### [TEXT EXCERPT]
+===+
Soy is both lauded and loathed for its different effects. Some of its positive uses are for plastics, clothing, food, candles, soap, and even vodka. According to MSNBC, it may soon be used to allow cars to run on nothing but thin air.
MSNBC says, “Vanadium nitrogenase, an enzyme that normally produces ammonia from nitrogen gas, can also convert carbon monoxide (CO), a common industrial byproduct, into propane, the blue-flamed gas found on stoves across America. While scientists caution the research is still at an early stage, they say that this study could eventually lead to new, environmentally friendly ways to produce fuel — and eventually gasoline — from thin air.”
“This organism is a very common soil bacteria that is very well understood and has been studied for a long time,” said Markus Ribbe, a scientist at the University of California, Irvine, and co-author of the new paper that appears in the journal Science.
+===+
### [WHAT IS BEING ASKED]
Reproduce the section of the article on soy and fuel from thin air that begins with the words "Soy is both" and ends with "but thin air.".

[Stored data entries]
+===+
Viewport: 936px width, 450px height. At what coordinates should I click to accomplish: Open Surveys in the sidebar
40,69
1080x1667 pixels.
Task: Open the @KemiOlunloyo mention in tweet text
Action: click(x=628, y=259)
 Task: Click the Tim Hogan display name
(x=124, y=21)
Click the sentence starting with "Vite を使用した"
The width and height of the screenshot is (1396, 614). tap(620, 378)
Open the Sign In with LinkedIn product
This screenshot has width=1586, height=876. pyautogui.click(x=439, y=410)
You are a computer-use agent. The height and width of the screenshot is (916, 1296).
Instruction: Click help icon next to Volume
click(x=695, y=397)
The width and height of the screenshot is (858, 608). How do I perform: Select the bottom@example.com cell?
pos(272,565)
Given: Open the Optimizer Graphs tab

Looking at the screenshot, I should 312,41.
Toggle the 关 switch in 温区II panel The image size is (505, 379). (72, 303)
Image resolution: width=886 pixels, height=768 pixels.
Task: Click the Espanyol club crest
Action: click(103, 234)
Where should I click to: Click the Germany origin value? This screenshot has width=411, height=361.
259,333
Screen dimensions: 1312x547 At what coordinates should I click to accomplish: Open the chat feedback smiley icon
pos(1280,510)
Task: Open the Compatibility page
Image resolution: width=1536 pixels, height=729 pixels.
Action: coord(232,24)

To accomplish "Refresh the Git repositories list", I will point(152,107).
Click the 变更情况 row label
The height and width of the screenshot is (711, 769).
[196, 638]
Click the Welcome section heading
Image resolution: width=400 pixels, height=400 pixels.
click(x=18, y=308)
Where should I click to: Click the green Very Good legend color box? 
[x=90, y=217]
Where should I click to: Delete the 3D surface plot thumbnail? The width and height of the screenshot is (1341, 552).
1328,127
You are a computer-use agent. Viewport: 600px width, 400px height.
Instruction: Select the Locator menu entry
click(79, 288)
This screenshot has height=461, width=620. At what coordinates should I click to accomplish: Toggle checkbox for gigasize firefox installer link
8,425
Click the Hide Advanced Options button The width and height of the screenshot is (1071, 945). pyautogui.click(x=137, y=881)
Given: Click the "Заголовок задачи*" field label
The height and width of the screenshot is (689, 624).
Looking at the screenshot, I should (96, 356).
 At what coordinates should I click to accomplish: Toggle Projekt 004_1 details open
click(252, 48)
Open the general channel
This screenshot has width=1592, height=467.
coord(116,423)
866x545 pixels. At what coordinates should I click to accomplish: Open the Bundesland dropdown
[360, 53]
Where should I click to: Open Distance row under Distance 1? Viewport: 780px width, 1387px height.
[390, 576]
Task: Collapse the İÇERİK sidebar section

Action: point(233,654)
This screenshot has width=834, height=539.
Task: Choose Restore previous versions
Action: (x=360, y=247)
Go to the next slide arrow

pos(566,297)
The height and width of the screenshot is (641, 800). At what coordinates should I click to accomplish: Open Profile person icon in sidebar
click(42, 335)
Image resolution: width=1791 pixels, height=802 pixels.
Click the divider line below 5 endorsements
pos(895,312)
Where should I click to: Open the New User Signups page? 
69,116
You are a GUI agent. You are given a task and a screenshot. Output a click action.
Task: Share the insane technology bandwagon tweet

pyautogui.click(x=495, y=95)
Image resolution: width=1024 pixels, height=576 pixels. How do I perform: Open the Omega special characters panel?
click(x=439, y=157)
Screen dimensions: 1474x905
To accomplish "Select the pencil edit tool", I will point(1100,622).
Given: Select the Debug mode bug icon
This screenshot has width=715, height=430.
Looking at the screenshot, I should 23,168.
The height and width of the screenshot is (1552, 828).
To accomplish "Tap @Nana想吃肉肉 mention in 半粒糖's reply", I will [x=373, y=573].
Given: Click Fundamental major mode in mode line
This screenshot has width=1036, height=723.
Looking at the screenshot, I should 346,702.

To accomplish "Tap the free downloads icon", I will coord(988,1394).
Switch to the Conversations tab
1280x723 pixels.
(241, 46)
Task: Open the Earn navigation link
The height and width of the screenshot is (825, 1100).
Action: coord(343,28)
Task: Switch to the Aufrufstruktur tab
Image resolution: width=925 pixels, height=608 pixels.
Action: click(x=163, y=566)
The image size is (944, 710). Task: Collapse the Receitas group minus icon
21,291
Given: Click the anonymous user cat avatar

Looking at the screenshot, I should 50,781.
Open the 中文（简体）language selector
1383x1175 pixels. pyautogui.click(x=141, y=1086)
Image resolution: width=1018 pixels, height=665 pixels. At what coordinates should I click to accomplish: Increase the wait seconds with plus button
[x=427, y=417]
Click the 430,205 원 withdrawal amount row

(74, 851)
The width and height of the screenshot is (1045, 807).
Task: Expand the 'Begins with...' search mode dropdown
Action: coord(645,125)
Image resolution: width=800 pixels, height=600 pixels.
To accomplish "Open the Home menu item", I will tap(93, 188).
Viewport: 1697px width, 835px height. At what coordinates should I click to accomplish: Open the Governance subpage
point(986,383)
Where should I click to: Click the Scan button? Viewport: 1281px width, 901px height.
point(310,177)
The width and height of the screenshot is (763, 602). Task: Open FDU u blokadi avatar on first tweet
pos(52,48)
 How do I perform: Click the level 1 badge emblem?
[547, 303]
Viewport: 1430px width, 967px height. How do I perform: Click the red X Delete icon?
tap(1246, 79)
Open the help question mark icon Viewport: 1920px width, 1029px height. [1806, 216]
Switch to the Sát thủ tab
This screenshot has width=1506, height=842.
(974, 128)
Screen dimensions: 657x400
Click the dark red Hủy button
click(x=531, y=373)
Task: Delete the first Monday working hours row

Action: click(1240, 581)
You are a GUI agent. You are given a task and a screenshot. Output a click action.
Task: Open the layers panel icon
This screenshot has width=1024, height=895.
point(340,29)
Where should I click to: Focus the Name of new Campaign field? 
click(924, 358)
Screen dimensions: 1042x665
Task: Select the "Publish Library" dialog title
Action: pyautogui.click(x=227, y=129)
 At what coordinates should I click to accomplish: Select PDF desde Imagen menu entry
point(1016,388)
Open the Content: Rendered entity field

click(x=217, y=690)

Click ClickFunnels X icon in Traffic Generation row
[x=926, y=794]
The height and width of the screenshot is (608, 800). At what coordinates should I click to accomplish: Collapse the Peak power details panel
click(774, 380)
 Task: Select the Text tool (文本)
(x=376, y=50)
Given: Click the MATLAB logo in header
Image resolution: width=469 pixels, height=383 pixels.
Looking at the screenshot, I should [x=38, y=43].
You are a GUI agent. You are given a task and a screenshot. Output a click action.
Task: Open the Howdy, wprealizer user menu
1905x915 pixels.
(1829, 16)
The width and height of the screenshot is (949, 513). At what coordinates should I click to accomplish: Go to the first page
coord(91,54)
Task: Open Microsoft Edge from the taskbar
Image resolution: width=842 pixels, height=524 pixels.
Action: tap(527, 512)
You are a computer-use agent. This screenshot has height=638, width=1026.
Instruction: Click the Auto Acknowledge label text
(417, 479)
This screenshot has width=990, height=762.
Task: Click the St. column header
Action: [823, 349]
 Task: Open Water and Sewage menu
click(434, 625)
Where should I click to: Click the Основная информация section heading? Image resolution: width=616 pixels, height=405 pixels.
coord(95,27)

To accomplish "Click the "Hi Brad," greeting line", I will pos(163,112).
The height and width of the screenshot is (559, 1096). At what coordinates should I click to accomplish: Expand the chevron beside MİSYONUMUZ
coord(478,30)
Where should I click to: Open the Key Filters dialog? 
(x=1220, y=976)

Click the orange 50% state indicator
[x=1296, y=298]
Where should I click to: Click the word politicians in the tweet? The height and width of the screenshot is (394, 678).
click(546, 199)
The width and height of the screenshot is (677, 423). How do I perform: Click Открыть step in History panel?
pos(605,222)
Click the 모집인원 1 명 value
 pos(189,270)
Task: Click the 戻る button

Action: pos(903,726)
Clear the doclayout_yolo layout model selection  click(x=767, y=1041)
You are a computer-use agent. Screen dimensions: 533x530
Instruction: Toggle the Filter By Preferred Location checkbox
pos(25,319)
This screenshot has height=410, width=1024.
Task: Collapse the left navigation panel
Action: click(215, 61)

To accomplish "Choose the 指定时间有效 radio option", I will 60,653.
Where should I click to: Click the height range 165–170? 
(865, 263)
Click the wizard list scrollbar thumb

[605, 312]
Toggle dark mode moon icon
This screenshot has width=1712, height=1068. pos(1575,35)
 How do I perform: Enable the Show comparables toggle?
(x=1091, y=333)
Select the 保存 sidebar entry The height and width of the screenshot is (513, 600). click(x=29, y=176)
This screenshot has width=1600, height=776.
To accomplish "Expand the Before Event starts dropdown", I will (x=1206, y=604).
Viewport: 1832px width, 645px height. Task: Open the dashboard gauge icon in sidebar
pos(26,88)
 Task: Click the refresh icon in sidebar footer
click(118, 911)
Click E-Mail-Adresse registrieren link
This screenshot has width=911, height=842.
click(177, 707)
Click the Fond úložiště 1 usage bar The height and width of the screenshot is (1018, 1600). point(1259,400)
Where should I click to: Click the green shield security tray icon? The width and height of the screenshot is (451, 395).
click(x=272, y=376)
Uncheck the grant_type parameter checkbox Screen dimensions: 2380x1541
+===+
### [SOLUTION FOR THIS TASK]
Soy is both lauded and loathed for its different effects. Some of its positive uses are for plastics, clothing, food, candles, soap, and even vodka. According to MSNBC, it may soon be used to allow cars to run on nothing but thin air.